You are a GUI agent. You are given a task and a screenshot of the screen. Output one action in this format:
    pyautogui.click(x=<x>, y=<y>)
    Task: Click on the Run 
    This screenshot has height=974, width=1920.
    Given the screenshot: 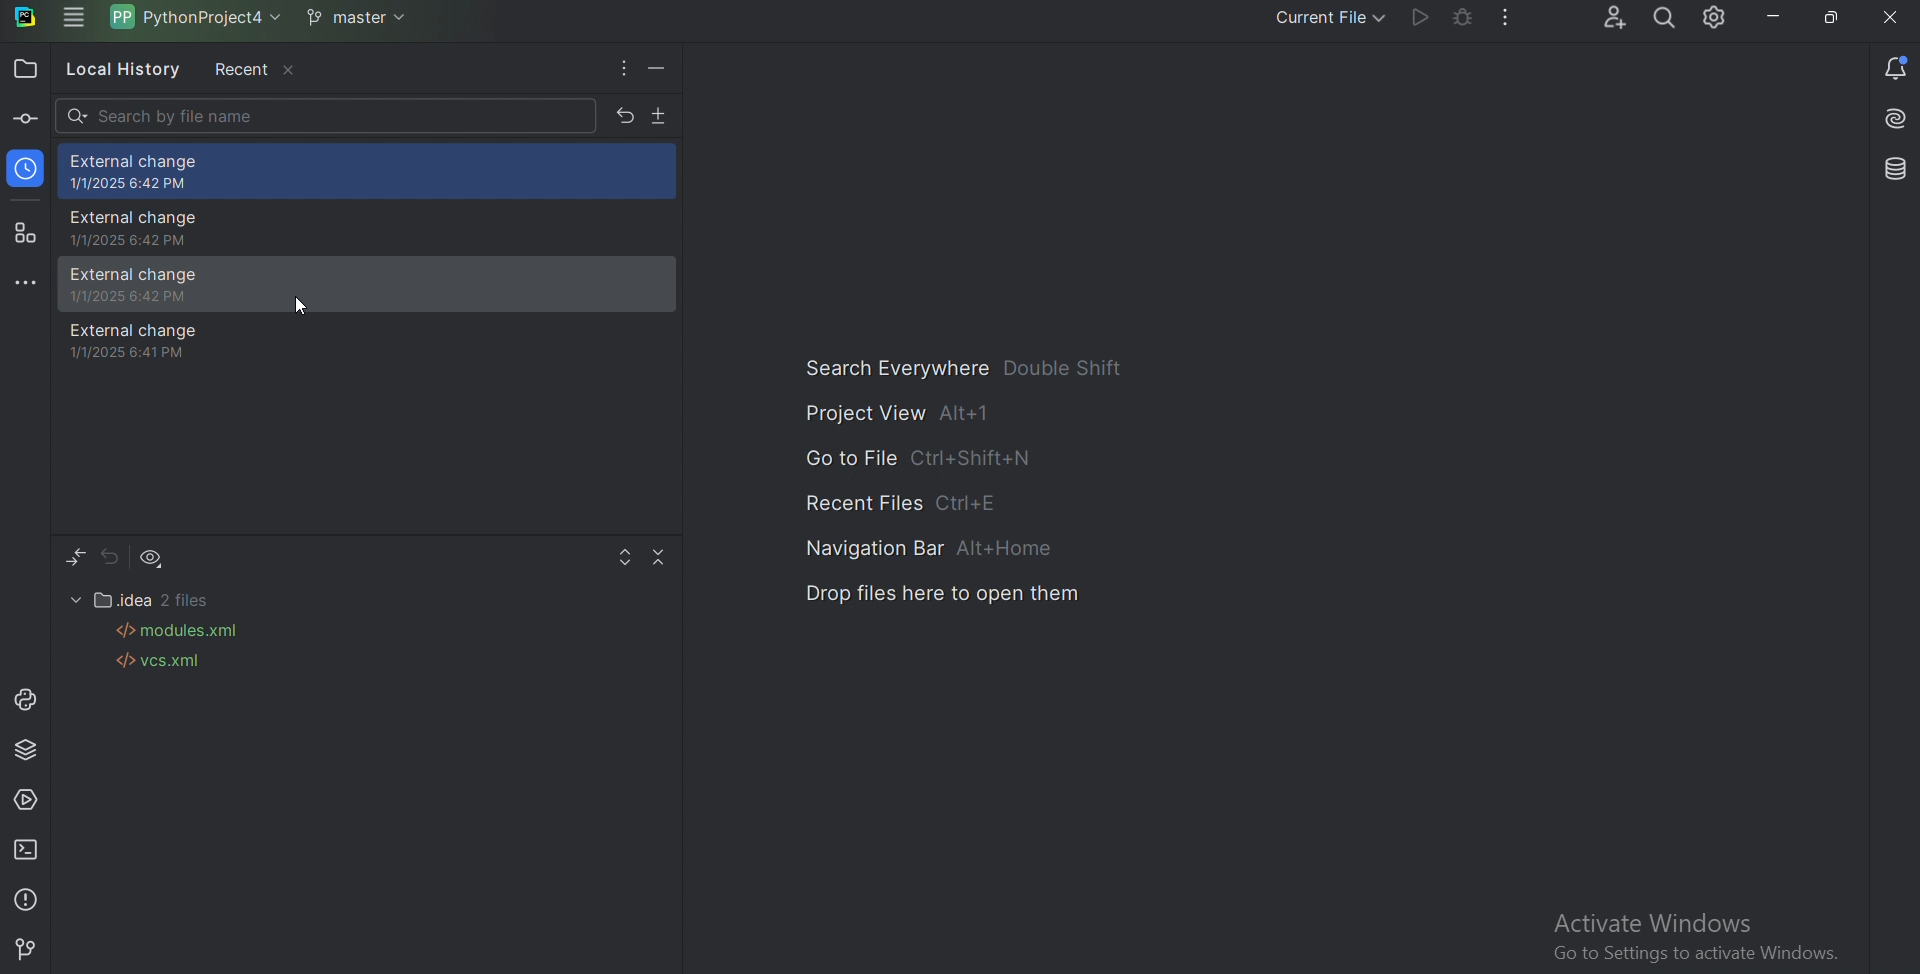 What is the action you would take?
    pyautogui.click(x=1420, y=17)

> PROBLEM TO SOLVE
Reproduce the lines above word for word, from the first line through the line containing "This screenshot has", inclusive.

> THE OUTPUT
You are a GUI agent. You are given a task and a screenshot of the screen. Output one action in this format:
    pyautogui.click(x=<x>, y=<y>)
    Task: Click on the Run 
    This screenshot has height=974, width=1920.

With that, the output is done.